The bug, which is similar to the DYLD vulnerability revealed in late July, affects versions of Mac OS X from 10.9.5 through to the recently released 10.10.5. It does not affect the beta versions of the next version of Mac OS X, called El Capitan, which is due out this autumn. As a privilege escalation bug, it opens up the possibility of malware bypassing security measures that are put in place to limit the abilities of malicious code, which somehow ends up running on a users’ computer.
Discovered by a researcher named Luca Todesco, who goes by the description of 18-year-old Italian on Twitter, the bug was publicly disclosed on Sunday without giving Apple advance notice to fix the error – something which has earned Todesco no small amount of criticism.

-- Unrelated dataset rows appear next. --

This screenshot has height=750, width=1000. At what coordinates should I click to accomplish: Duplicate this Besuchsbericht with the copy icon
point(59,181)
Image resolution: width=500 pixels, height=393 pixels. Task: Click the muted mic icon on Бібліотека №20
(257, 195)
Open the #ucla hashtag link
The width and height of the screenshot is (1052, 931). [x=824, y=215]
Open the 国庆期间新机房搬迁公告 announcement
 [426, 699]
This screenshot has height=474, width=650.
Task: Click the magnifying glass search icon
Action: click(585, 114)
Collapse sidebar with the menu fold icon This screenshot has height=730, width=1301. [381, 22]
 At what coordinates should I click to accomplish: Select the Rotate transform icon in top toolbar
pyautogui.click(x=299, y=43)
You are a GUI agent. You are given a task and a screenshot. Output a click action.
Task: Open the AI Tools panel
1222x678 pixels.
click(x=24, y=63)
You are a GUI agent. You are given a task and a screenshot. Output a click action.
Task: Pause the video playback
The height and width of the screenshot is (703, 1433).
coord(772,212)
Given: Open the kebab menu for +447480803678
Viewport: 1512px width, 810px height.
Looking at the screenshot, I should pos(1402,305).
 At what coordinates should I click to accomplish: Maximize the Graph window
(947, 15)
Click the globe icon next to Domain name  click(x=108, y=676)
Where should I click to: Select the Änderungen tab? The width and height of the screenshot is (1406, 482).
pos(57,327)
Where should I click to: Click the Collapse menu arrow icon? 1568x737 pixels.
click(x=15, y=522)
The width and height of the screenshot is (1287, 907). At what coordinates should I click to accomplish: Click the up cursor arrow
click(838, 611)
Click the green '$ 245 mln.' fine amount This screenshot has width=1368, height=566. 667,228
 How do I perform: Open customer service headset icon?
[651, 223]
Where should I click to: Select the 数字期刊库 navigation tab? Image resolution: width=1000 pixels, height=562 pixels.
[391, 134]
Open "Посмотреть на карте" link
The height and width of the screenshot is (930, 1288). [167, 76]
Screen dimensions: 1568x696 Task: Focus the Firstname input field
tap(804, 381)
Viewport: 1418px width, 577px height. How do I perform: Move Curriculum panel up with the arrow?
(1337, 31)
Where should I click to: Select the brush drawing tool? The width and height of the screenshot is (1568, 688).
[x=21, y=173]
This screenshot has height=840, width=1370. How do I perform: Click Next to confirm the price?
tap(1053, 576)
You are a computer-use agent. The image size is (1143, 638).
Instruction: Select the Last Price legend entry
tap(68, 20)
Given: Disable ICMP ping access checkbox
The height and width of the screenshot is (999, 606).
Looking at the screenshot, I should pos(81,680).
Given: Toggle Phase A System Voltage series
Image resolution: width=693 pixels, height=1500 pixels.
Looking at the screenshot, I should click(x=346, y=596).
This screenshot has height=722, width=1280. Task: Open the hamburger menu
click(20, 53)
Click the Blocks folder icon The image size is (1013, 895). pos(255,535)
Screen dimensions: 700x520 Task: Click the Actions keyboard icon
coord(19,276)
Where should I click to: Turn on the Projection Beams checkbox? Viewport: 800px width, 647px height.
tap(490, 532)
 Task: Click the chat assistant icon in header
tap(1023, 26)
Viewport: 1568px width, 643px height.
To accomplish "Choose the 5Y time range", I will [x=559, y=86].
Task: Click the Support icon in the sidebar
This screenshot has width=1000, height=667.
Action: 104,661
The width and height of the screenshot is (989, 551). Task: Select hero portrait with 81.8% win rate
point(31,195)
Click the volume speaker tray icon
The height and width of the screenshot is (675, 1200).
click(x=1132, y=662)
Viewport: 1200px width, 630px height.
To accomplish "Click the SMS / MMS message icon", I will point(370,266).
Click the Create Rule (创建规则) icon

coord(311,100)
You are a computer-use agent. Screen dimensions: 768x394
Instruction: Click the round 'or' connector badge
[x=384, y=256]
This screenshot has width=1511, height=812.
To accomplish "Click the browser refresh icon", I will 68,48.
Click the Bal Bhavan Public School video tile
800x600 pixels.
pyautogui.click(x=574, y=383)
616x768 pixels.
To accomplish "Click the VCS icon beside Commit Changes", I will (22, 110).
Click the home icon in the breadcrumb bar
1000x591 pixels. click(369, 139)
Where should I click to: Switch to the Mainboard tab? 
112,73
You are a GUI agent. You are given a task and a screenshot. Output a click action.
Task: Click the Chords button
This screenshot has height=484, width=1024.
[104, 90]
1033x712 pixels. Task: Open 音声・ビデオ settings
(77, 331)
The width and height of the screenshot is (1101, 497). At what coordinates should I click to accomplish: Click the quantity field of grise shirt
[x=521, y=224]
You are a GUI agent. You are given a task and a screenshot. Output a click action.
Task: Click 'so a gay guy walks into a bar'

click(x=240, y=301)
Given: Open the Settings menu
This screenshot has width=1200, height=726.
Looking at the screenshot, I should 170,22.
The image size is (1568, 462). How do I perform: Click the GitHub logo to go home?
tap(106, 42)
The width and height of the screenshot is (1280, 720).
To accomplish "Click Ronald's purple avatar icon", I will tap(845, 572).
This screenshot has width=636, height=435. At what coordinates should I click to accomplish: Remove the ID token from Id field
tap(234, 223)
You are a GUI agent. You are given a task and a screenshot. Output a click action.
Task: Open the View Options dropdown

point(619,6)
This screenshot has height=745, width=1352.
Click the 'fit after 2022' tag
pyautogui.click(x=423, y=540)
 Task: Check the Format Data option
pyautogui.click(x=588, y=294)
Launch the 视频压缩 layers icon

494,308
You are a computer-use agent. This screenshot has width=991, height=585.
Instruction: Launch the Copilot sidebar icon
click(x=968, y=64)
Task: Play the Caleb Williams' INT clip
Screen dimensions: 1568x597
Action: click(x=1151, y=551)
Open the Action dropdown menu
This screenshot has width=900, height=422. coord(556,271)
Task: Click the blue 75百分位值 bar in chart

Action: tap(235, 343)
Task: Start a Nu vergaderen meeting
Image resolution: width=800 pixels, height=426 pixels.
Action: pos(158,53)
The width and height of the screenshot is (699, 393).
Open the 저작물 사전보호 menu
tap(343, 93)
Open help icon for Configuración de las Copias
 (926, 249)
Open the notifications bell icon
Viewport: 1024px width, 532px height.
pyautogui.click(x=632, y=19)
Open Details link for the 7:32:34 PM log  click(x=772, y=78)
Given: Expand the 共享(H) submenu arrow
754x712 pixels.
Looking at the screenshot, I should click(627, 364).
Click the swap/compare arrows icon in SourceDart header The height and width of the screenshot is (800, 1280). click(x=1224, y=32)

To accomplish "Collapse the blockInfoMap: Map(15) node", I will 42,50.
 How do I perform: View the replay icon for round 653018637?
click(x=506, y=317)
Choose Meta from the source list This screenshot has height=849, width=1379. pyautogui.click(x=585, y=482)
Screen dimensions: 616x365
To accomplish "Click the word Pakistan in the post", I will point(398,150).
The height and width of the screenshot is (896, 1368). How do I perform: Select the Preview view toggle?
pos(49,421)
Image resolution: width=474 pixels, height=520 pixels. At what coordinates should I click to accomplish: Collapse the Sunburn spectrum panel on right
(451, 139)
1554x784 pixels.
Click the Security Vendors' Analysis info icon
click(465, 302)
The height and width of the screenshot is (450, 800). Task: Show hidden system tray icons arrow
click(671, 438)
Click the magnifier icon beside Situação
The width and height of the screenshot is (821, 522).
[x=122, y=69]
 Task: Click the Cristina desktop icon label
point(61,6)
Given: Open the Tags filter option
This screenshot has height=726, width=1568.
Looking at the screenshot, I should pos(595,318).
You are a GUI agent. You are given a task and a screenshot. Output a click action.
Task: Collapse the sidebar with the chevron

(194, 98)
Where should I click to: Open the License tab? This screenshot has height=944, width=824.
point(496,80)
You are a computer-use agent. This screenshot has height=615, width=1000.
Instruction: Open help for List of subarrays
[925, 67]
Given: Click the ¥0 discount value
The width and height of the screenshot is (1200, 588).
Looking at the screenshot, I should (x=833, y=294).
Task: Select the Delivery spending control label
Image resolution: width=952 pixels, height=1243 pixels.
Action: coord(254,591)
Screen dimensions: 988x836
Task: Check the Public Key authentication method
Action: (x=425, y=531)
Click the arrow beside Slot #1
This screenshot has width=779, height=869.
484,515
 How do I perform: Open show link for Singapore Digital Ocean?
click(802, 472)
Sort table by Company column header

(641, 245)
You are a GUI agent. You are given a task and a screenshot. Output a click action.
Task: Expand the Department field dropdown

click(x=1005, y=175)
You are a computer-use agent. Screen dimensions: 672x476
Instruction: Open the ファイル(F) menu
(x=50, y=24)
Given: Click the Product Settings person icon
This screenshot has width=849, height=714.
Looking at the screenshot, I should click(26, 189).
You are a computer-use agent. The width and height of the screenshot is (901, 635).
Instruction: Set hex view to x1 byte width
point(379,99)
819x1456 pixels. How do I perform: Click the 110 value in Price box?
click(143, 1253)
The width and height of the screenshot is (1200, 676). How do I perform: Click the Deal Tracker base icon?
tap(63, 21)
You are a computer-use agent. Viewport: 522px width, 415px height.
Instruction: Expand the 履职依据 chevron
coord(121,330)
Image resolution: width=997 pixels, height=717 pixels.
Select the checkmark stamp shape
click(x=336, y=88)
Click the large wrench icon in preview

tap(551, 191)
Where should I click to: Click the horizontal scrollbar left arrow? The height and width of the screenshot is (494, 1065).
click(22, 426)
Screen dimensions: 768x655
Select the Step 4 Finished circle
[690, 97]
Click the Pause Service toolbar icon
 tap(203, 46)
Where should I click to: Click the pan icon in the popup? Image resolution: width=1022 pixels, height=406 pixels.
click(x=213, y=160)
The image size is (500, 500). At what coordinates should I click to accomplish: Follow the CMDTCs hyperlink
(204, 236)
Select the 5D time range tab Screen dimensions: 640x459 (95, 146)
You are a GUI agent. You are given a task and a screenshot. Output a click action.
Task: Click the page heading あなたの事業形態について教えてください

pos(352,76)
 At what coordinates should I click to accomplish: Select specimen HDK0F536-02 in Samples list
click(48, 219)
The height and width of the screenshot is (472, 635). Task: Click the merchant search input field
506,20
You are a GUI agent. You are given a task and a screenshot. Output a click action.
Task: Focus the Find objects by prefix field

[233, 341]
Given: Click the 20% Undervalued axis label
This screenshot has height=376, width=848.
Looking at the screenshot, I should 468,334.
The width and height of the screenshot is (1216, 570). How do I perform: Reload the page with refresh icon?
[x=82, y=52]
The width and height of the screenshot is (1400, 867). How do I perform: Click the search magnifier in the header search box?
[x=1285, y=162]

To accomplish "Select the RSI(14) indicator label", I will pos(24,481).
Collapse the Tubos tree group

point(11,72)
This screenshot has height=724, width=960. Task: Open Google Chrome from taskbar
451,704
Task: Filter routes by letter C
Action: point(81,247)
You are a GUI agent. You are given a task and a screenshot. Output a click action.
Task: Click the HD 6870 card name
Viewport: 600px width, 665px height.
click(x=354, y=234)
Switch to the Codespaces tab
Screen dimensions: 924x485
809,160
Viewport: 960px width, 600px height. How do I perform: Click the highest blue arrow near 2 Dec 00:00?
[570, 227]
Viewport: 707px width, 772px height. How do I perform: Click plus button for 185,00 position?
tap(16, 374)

One commenter on Apple Insider summed up the prevailing opinion: “Not notifying the software author first, and giving them some time to release a patch before public disclosure, is pure asshattery, in my opinion.”
July’s DYLD bug, which was similarly released without giving Apple advance warning, was patched within the month, but it looks like users will have to wait for El Capitan to see this latest flaw fixed.
Apple did not respond to a request for comment on this story.